Prompt | Pictures are to be excluded. Please print only the lines from the one containing "Task: Go to" through the end of the data, exactly as they appear.
---------- Data records
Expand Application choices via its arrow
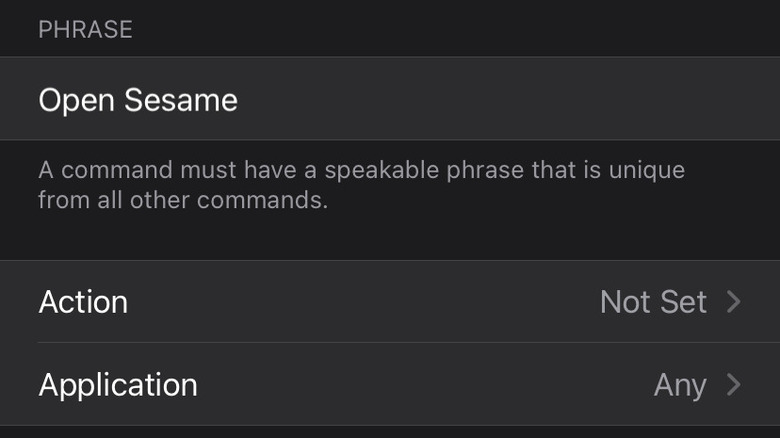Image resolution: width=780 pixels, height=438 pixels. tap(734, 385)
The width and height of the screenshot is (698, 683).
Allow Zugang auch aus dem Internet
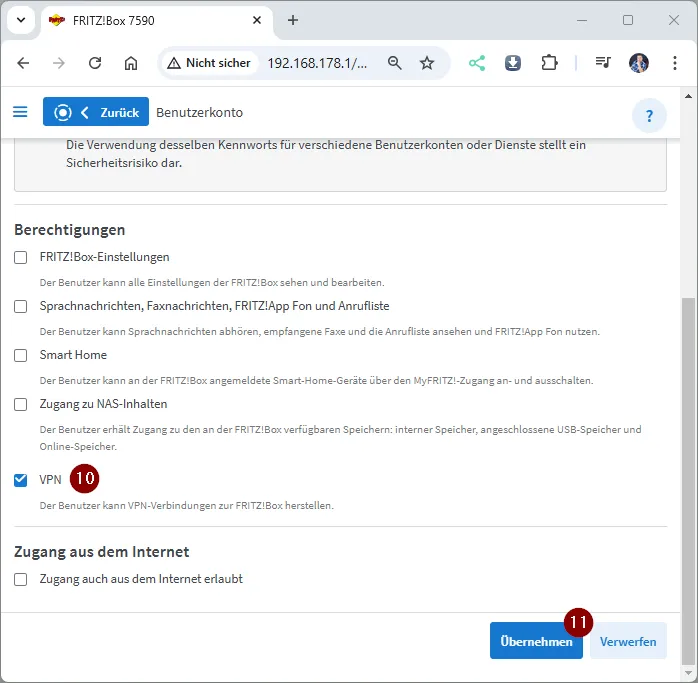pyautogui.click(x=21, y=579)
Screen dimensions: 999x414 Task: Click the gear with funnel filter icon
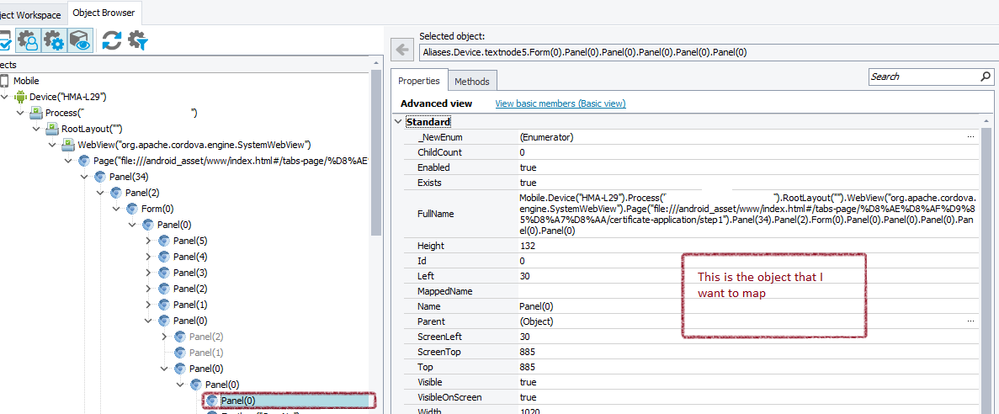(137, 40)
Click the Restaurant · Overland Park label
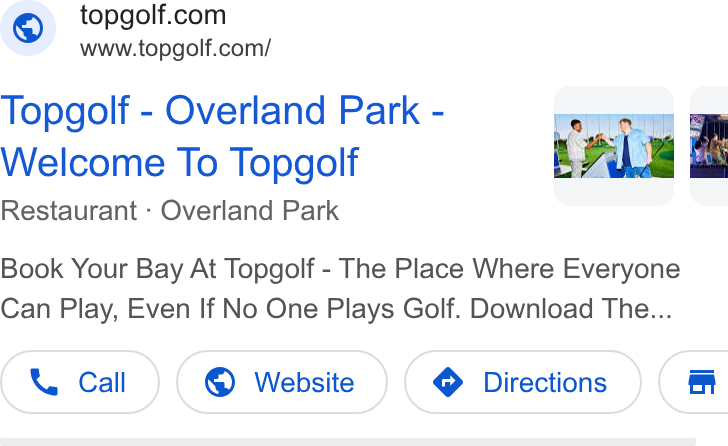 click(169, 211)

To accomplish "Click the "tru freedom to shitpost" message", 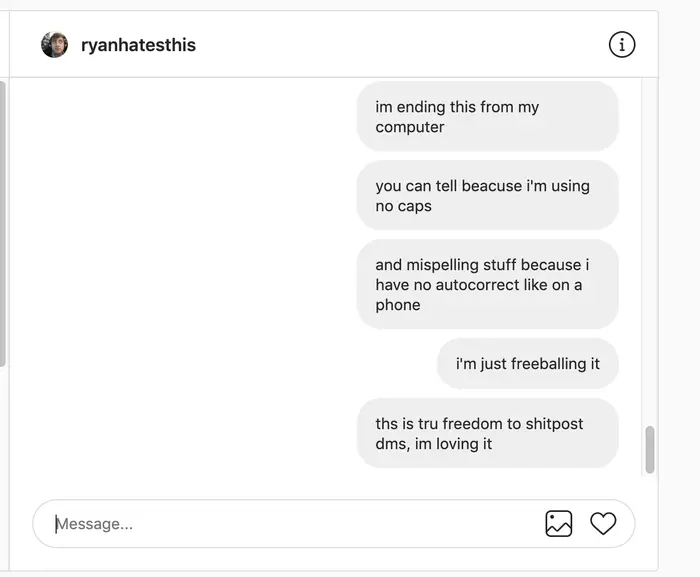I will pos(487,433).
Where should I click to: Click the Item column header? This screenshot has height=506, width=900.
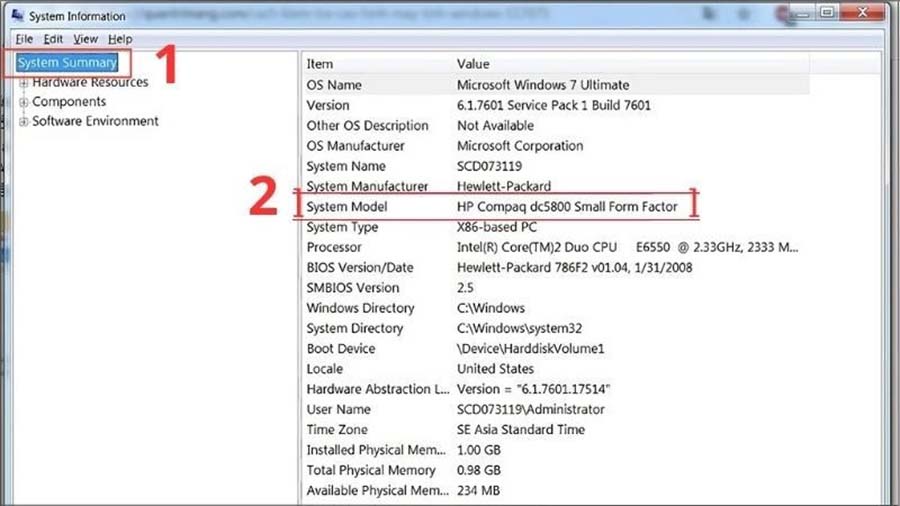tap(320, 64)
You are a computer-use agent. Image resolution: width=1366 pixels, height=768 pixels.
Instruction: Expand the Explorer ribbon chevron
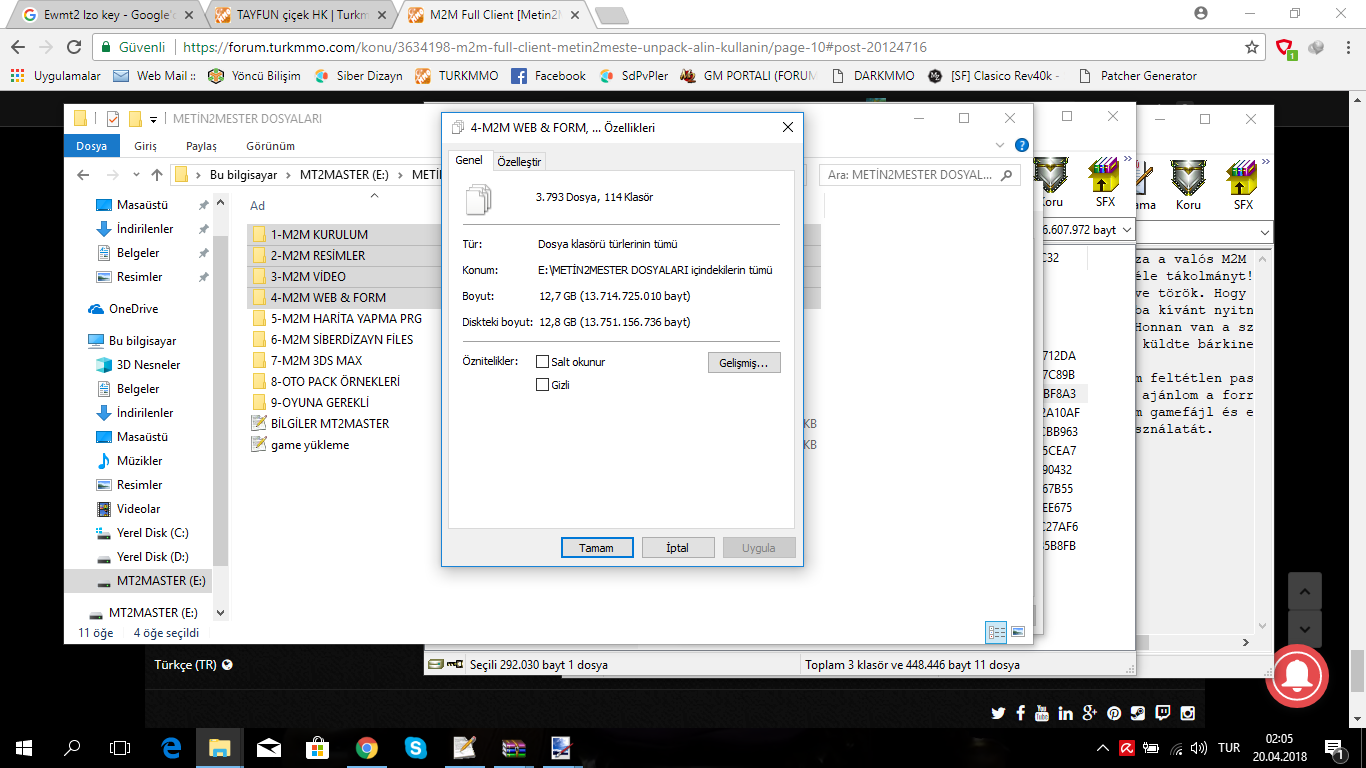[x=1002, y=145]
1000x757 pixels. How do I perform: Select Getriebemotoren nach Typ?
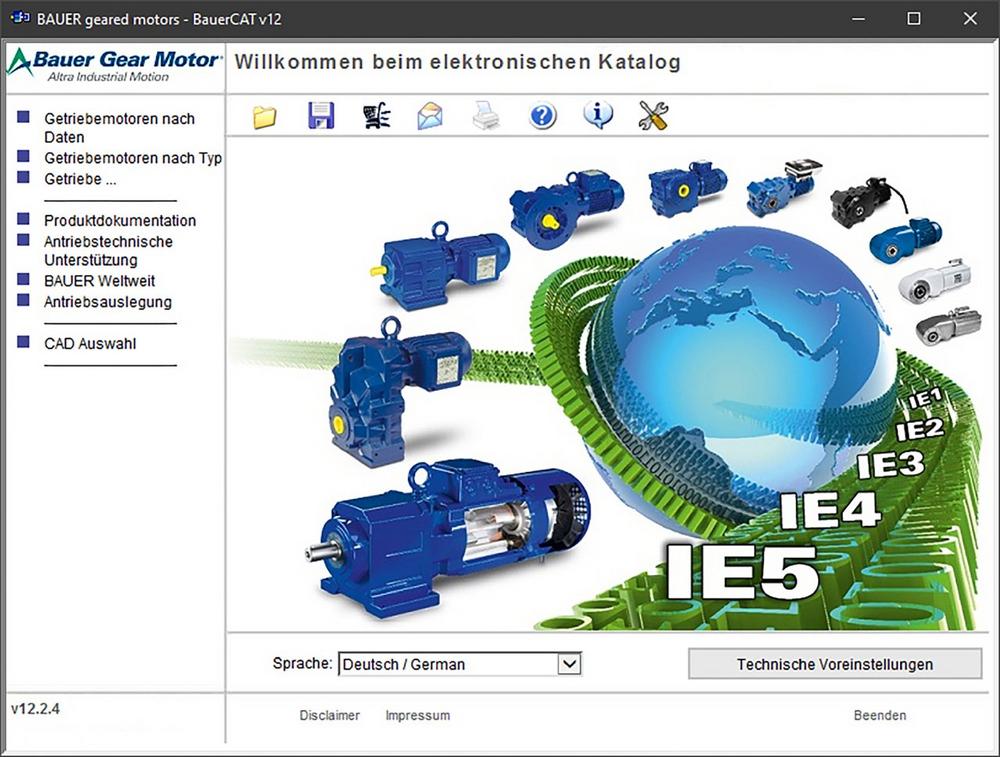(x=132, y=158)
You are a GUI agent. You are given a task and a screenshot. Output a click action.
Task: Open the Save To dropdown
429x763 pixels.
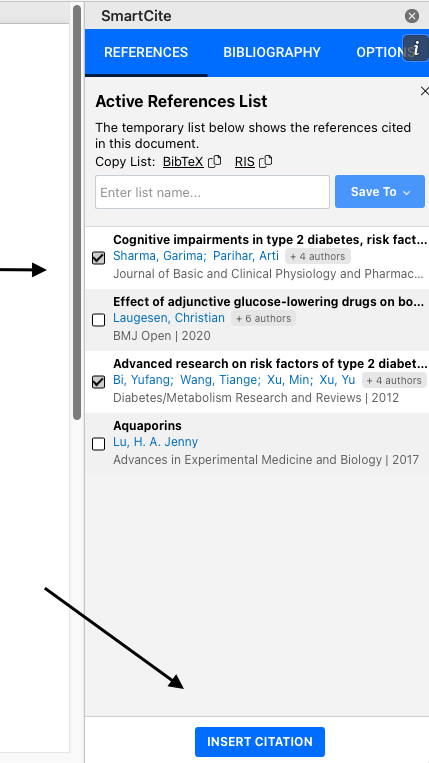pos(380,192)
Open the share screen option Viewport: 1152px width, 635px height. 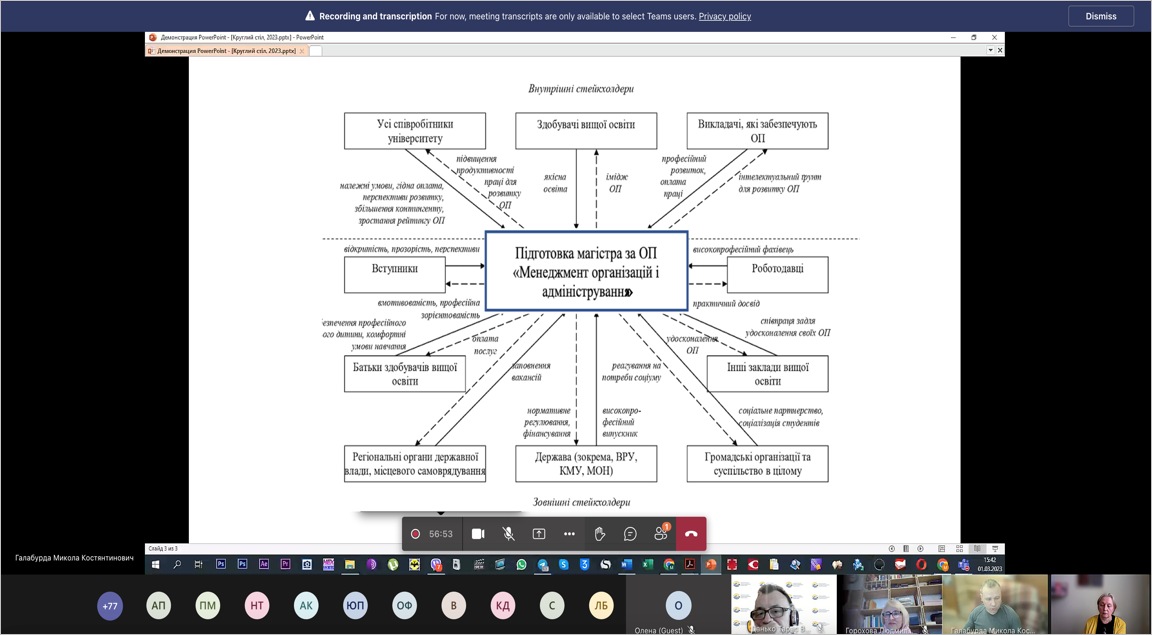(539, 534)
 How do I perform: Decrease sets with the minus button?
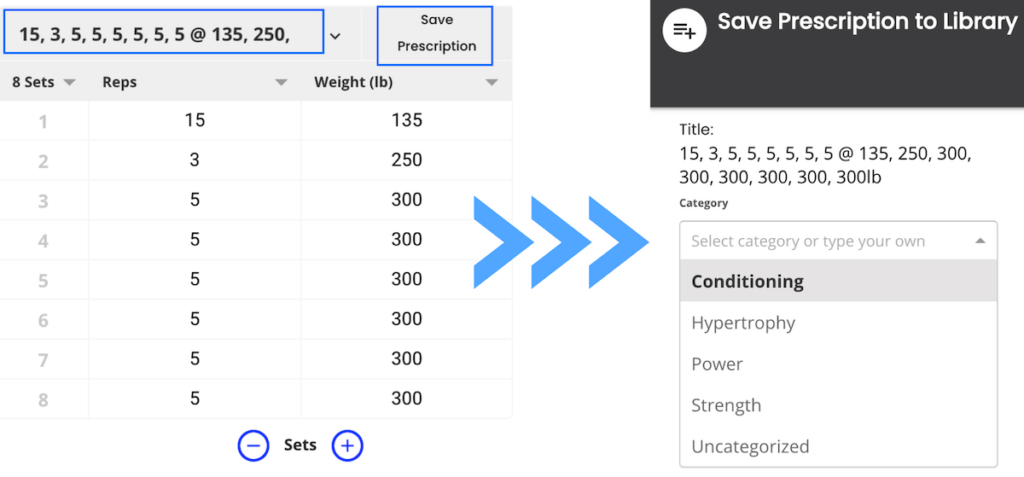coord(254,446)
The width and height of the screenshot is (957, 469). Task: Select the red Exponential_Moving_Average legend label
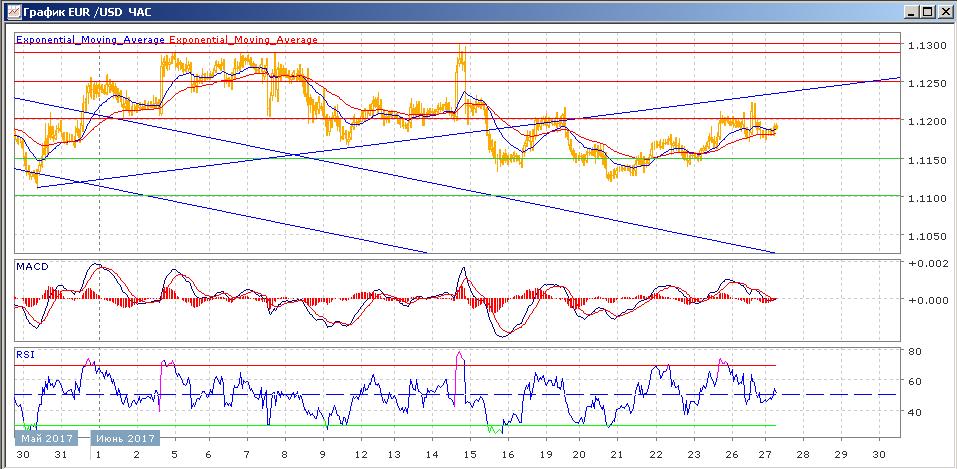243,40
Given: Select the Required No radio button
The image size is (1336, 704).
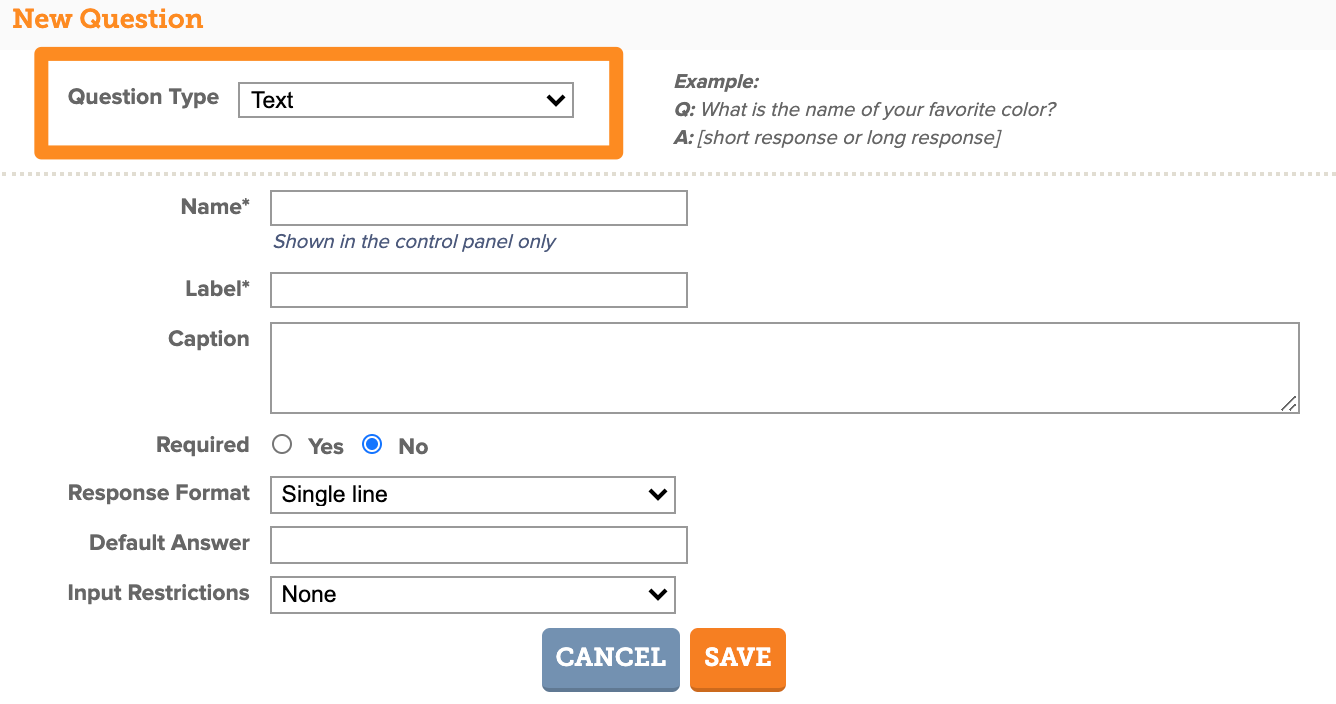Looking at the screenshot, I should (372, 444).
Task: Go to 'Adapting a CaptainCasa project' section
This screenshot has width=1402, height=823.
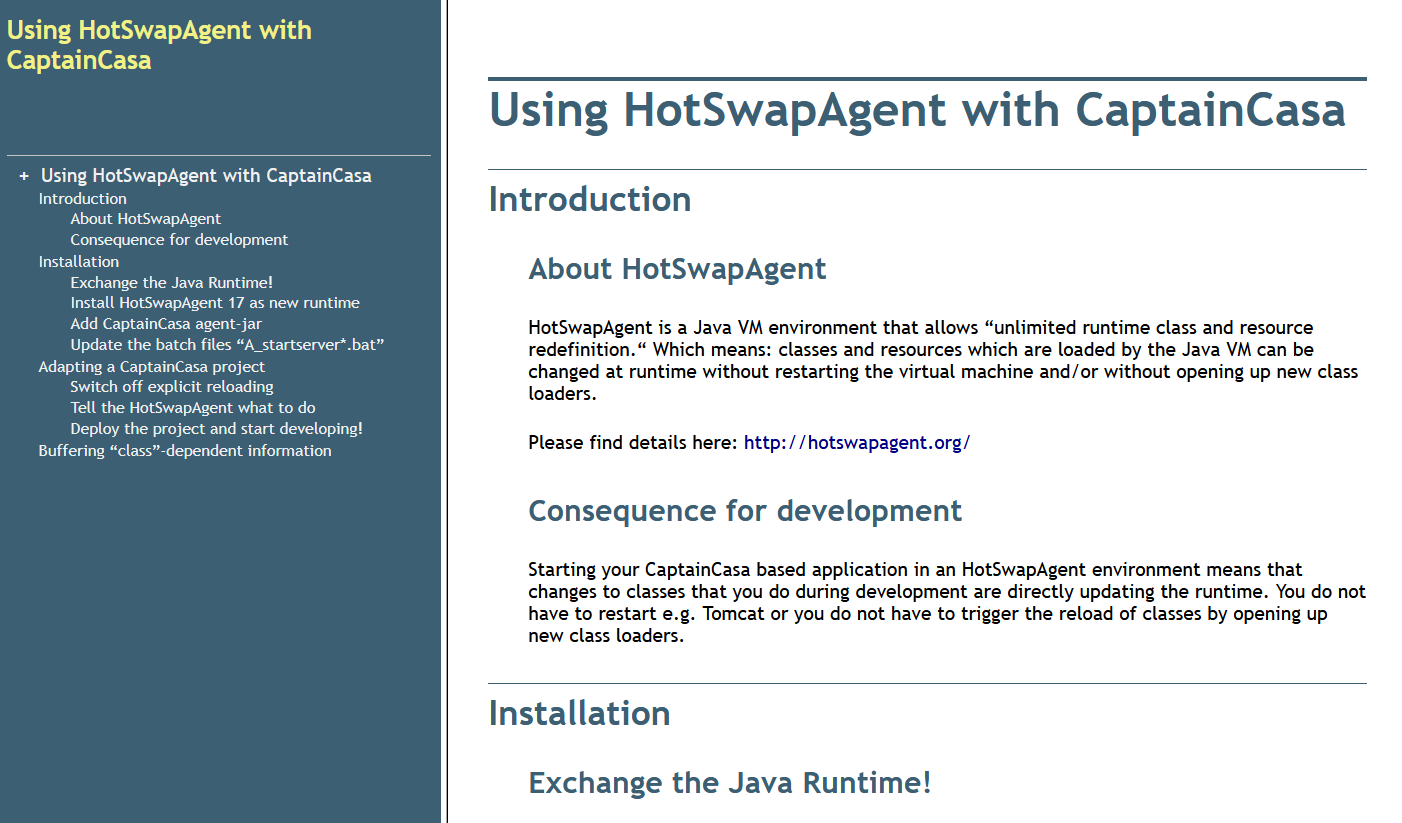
--------------------
Answer box |
Task: Go to 'Adapting a CaptainCasa project' section
This screenshot has width=1402, height=823.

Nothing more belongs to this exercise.